Unlike early this year when lawmakers faced low revenue projections as they worked on the budget for the fiscal year that starts July 1, state revenue recently has been exceeding projections by $300 million, the Arizona Capitol Times reported.
Several members of the Republican majority said that, if the Legislature has a special session for redistricting or other topics, they want Gov. Doug Ducey’s agenda for the session to include budget changes to reflect increased revenues.
Rep. Paul Boyer, R-Phoenix, voiced support for reducing cuts to higher education and for spending money to limit cuts for small-enrollment charter schools with multiple sites. “That, as far as I’m concerned, has to be fixed. We’ve worked on school choice for 25 years and, all of a sudden, we tell these small school operators who are doing wonderful things, ‘tough luck,'” he said.

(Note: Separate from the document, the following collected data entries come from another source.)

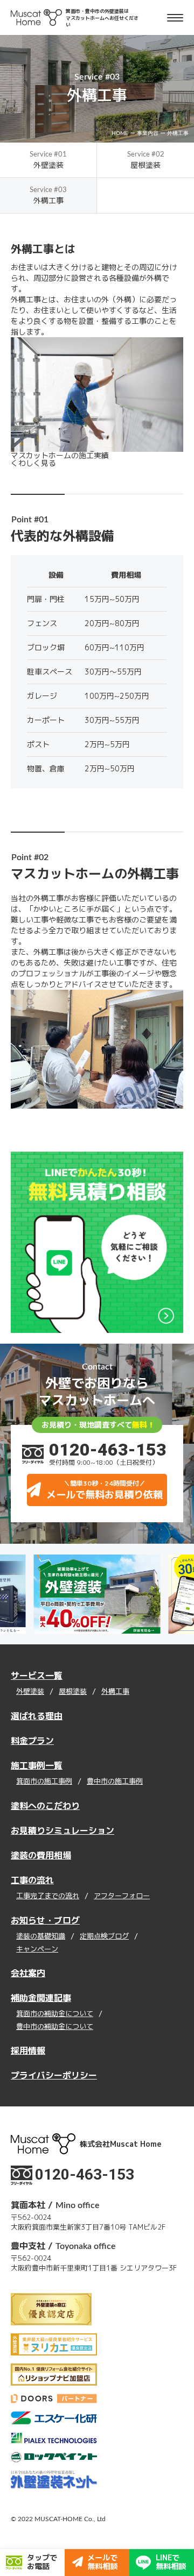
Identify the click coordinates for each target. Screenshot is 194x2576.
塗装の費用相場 (41, 1855)
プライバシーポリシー (54, 2075)
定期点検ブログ (104, 1936)
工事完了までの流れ (47, 1896)
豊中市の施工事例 (115, 1781)
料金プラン (32, 1740)
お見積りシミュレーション (62, 1830)
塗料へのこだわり (45, 1805)
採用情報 (28, 2050)
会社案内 (28, 1973)
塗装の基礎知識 (40, 1936)
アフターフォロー (122, 1896)
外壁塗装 (30, 1691)
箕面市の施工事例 (44, 1781)
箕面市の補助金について (54, 2014)
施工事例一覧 (37, 1765)
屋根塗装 (73, 1691)
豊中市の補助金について (54, 2026)
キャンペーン (37, 1949)
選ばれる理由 (37, 1716)
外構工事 (115, 1691)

Rep. Bob Thorpe, R-Flagstaff, said he’d like to use some of the increased revenue to reduce some budget cuts before they go into effect in July, especially those for higher education, and the cost shifts onto rural counties.
Thorpe said he plans to talk to legislative leaders and Ducey about the idea to “test the waters,” but he wasn’t sure they’d be receptive.
Indeed, Ducey said the increased income doesn’t mean the state should start spending the money. “Let’s wait for more than one month’s revenue and let’s get a steady stream and get a good idea of the trajectory of the revenue. And then we can make decisions in this upcoming session,” the Republican governor said.
Similarly, House Appropriations Chairman Justin Olson, R-Mesa, said any thought of spending the unforeseen revenue is premature, given the state’s outstanding structural deficit and possible liabilities because of several pending lawsuits, including one on inflation funding for K-12 schools.
“Until that’s all resolved, I think it’s inaccurate to even characterize the additional revenue as somehow available to be spent,” he said.